WORK REQUEST: Output every entry exactly, from the first line to the last.

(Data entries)
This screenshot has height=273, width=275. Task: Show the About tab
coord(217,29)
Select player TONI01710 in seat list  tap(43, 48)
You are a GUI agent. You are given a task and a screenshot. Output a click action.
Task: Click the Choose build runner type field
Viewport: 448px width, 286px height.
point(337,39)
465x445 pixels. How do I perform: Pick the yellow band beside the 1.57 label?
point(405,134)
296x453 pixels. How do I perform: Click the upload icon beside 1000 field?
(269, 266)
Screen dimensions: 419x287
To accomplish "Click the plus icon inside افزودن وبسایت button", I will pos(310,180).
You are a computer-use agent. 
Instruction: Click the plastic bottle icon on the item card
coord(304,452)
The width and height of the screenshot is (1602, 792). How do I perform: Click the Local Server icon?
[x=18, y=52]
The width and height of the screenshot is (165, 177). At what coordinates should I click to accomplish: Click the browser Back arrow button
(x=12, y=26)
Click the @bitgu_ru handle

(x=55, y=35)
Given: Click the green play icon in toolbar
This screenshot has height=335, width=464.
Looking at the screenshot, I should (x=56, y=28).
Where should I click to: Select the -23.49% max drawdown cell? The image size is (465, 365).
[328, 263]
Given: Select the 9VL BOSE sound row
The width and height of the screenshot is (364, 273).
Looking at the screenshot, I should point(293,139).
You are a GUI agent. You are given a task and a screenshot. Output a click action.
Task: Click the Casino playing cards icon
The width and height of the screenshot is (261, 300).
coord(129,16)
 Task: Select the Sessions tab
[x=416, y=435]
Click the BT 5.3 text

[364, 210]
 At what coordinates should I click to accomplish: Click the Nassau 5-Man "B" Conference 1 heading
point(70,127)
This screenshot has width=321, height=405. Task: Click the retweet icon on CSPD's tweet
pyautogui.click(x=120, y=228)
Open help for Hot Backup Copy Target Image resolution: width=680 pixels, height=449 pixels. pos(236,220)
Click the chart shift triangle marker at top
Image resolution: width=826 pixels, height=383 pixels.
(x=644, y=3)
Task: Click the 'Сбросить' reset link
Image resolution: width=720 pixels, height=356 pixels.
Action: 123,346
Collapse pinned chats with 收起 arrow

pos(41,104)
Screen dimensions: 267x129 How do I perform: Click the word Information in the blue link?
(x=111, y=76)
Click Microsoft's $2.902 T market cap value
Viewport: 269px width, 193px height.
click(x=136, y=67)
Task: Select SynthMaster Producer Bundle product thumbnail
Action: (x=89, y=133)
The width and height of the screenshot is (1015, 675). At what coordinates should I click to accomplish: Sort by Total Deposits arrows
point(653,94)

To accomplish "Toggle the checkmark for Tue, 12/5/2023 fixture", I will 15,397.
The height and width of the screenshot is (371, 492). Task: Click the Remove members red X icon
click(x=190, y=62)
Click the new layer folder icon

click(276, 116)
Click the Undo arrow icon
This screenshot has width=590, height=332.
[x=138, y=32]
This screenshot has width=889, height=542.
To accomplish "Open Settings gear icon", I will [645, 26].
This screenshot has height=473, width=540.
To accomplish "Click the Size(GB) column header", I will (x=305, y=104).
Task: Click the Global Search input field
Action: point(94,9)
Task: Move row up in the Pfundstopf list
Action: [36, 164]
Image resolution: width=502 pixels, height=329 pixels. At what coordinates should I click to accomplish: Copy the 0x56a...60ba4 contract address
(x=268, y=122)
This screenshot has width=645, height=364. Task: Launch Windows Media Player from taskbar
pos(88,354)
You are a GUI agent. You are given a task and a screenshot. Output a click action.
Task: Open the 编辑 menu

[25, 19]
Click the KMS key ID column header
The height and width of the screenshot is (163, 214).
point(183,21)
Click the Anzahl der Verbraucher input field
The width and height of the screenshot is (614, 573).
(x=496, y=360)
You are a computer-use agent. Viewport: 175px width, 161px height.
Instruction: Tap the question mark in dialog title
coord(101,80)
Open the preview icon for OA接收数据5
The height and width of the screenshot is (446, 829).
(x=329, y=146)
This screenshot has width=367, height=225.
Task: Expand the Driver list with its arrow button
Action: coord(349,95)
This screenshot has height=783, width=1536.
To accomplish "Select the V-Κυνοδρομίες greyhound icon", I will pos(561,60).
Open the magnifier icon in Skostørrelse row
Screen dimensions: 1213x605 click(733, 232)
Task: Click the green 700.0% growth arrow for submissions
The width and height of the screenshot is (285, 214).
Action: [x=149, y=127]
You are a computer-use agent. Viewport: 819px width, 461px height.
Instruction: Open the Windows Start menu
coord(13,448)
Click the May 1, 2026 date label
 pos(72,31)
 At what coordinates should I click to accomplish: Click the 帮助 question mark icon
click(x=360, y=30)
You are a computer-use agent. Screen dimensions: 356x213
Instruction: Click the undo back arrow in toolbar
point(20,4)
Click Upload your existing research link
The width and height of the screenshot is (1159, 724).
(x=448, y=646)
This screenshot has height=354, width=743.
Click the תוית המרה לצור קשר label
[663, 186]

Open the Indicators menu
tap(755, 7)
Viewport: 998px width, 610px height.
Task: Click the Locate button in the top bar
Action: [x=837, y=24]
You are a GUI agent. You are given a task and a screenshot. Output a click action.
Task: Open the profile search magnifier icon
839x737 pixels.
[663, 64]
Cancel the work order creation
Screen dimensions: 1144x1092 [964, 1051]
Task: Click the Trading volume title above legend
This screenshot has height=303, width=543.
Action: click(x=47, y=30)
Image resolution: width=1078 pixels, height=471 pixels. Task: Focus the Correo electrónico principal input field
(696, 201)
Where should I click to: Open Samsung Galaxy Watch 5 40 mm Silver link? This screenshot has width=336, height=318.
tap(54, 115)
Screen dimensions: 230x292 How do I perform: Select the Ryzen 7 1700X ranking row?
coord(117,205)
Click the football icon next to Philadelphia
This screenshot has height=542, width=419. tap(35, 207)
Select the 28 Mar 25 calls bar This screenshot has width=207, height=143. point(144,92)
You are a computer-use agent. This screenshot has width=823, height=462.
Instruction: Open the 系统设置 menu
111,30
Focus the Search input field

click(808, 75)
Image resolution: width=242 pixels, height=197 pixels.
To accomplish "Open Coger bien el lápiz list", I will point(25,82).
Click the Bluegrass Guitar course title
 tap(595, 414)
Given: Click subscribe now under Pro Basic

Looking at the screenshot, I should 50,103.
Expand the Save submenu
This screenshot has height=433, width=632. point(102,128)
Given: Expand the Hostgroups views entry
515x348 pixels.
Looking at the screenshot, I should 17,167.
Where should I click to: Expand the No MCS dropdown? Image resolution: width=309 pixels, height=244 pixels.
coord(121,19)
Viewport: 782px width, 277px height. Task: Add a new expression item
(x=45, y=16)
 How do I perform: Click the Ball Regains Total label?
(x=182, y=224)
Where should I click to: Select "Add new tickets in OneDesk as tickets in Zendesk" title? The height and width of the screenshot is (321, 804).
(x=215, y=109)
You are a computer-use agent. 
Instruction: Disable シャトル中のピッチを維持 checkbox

ANSWER TO THIS TASK:
This screenshot has height=273, width=275. Task: Show the About tab
coord(217,29)
Select player TONI01710 in seat list  tap(43, 48)
You are a GUI agent. You are given a task and a screenshot. Output a click action.
Task: Click the Choose build runner type field
Viewport: 448px width, 286px height.
point(337,39)
465x445 pixels. How do I perform: Pick the yellow band beside the 1.57 label?
point(405,134)
296x453 pixels. How do I perform: Click the upload icon beside 1000 field?
(269, 266)
Screen dimensions: 419x287
To accomplish "Click the plus icon inside افزودن وبسایت button", I will pos(310,180).
You are a computer-use agent. 
Instruction: Click the plastic bottle icon on the item card
coord(304,452)
The width and height of the screenshot is (1602, 792). How do I perform: Click the Local Server icon?
[x=18, y=52]
The width and height of the screenshot is (165, 177). At what coordinates should I click to accomplish: Click the browser Back arrow button
(x=12, y=26)
Click the @bitgu_ru handle

(x=55, y=35)
Given: Click the green play icon in toolbar
This screenshot has height=335, width=464.
Looking at the screenshot, I should (x=56, y=28).
Where should I click to: Select the -23.49% max drawdown cell? The image size is (465, 365).
[328, 263]
Given: Select the 9VL BOSE sound row
The width and height of the screenshot is (364, 273).
Looking at the screenshot, I should point(293,139).
You are a GUI agent. You are given a task and a screenshot. Output a click action.
Task: Click the Casino playing cards icon
The width and height of the screenshot is (261, 300).
coord(129,16)
 Task: Select the Sessions tab
[x=416, y=435]
Click the BT 5.3 text

[364, 210]
 At what coordinates should I click to accomplish: Click the Nassau 5-Man "B" Conference 1 heading
point(70,127)
This screenshot has width=321, height=405. Task: Click the retweet icon on CSPD's tweet
pyautogui.click(x=120, y=228)
Open help for Hot Backup Copy Target Image resolution: width=680 pixels, height=449 pixels. pos(236,220)
Click the chart shift triangle marker at top
Image resolution: width=826 pixels, height=383 pixels.
(x=644, y=3)
Task: Click the 'Сбросить' reset link
Image resolution: width=720 pixels, height=356 pixels.
Action: 123,346
Collapse pinned chats with 收起 arrow

pos(41,104)
Screen dimensions: 267x129 How do I perform: Click the word Information in the blue link?
(x=111, y=76)
Click Microsoft's $2.902 T market cap value
Viewport: 269px width, 193px height.
click(x=136, y=67)
Task: Select SynthMaster Producer Bundle product thumbnail
Action: (x=89, y=133)
The width and height of the screenshot is (1015, 675). At what coordinates should I click to accomplish: Sort by Total Deposits arrows
point(653,94)

To accomplish "Toggle the checkmark for Tue, 12/5/2023 fixture", I will 15,397.
The height and width of the screenshot is (371, 492). Task: Click the Remove members red X icon
click(x=190, y=62)
Click the new layer folder icon

click(276, 116)
Click the Undo arrow icon
This screenshot has width=590, height=332.
[x=138, y=32]
This screenshot has width=889, height=542.
To accomplish "Open Settings gear icon", I will [645, 26].
This screenshot has height=473, width=540.
To accomplish "Click the Size(GB) column header", I will (x=305, y=104).
Task: Click the Global Search input field
Action: point(94,9)
Task: Move row up in the Pfundstopf list
Action: [36, 164]
Image resolution: width=502 pixels, height=329 pixels. At what coordinates should I click to accomplish: Copy the 0x56a...60ba4 contract address
(x=268, y=122)
This screenshot has width=645, height=364. Task: Launch Windows Media Player from taskbar
pos(88,354)
You are a GUI agent. You are given a task and a screenshot. Output a click action.
Task: Open the 编辑 menu

[25, 19]
Click the KMS key ID column header
The height and width of the screenshot is (163, 214).
point(183,21)
Click the Anzahl der Verbraucher input field
The width and height of the screenshot is (614, 573).
(x=496, y=360)
You are a computer-use agent. Viewport: 175px width, 161px height.
Instruction: Tap the question mark in dialog title
coord(101,80)
Open the preview icon for OA接收数据5
The height and width of the screenshot is (446, 829).
(x=329, y=146)
This screenshot has width=367, height=225.
Task: Expand the Driver list with its arrow button
Action: coord(349,95)
This screenshot has height=783, width=1536.
To accomplish "Select the V-Κυνοδρομίες greyhound icon", I will pos(561,60).
Open the magnifier icon in Skostørrelse row
Screen dimensions: 1213x605 click(733, 232)
Task: Click the green 700.0% growth arrow for submissions
The width and height of the screenshot is (285, 214).
Action: [x=149, y=127]
You are a computer-use agent. Viewport: 819px width, 461px height.
Instruction: Open the Windows Start menu
coord(13,448)
Click the May 1, 2026 date label
 pos(72,31)
 At what coordinates should I click to accomplish: Click the 帮助 question mark icon
click(x=360, y=30)
You are a computer-use agent. Screen dimensions: 356x213
Instruction: Click the undo back arrow in toolbar
point(20,4)
Click Upload your existing research link
The width and height of the screenshot is (1159, 724).
(x=448, y=646)
This screenshot has height=354, width=743.
Click the תוית המרה לצור קשר label
[663, 186]

Open the Indicators menu
tap(755, 7)
Viewport: 998px width, 610px height.
Task: Click the Locate button in the top bar
Action: [x=837, y=24]
You are a GUI agent. You are given a task and a screenshot. Output a click action.
Task: Open the profile search magnifier icon
839x737 pixels.
[663, 64]
Cancel the work order creation
Screen dimensions: 1144x1092 [964, 1051]
Task: Click the Trading volume title above legend
This screenshot has height=303, width=543.
Action: click(x=47, y=30)
Image resolution: width=1078 pixels, height=471 pixels. Task: Focus the Correo electrónico principal input field
(696, 201)
Where should I click to: Open Samsung Galaxy Watch 5 40 mm Silver link? This screenshot has width=336, height=318.
tap(54, 115)
Screen dimensions: 230x292 How do I perform: Select the Ryzen 7 1700X ranking row?
coord(117,205)
Click the football icon next to Philadelphia
This screenshot has height=542, width=419. tap(35, 207)
Select the 28 Mar 25 calls bar This screenshot has width=207, height=143. point(144,92)
You are a computer-use agent. This screenshot has width=823, height=462.
Instruction: Open the 系统设置 menu
111,30
Focus the Search input field

click(808, 75)
Image resolution: width=242 pixels, height=197 pixels.
To accomplish "Open Coger bien el lápiz list", I will point(25,82).
Click the Bluegrass Guitar course title
 tap(595, 414)
Given: Click subscribe now under Pro Basic

Looking at the screenshot, I should 50,103.
Expand the Save submenu
This screenshot has height=433, width=632. point(102,128)
Given: Expand the Hostgroups views entry
515x348 pixels.
Looking at the screenshot, I should 17,167.
Where should I click to: Expand the No MCS dropdown? Image resolution: width=309 pixels, height=244 pixels.
coord(121,19)
Viewport: 782px width, 277px height. Task: Add a new expression item
(x=45, y=16)
 How do I perform: Click the Ball Regains Total label?
(x=182, y=224)
Where should I click to: Select "Add new tickets in OneDesk as tickets in Zendesk" title? The height and width of the screenshot is (321, 804).
(x=215, y=109)
You are a computer-use agent. 
Instruction: Disable シャトル中のピッチを維持 checkbox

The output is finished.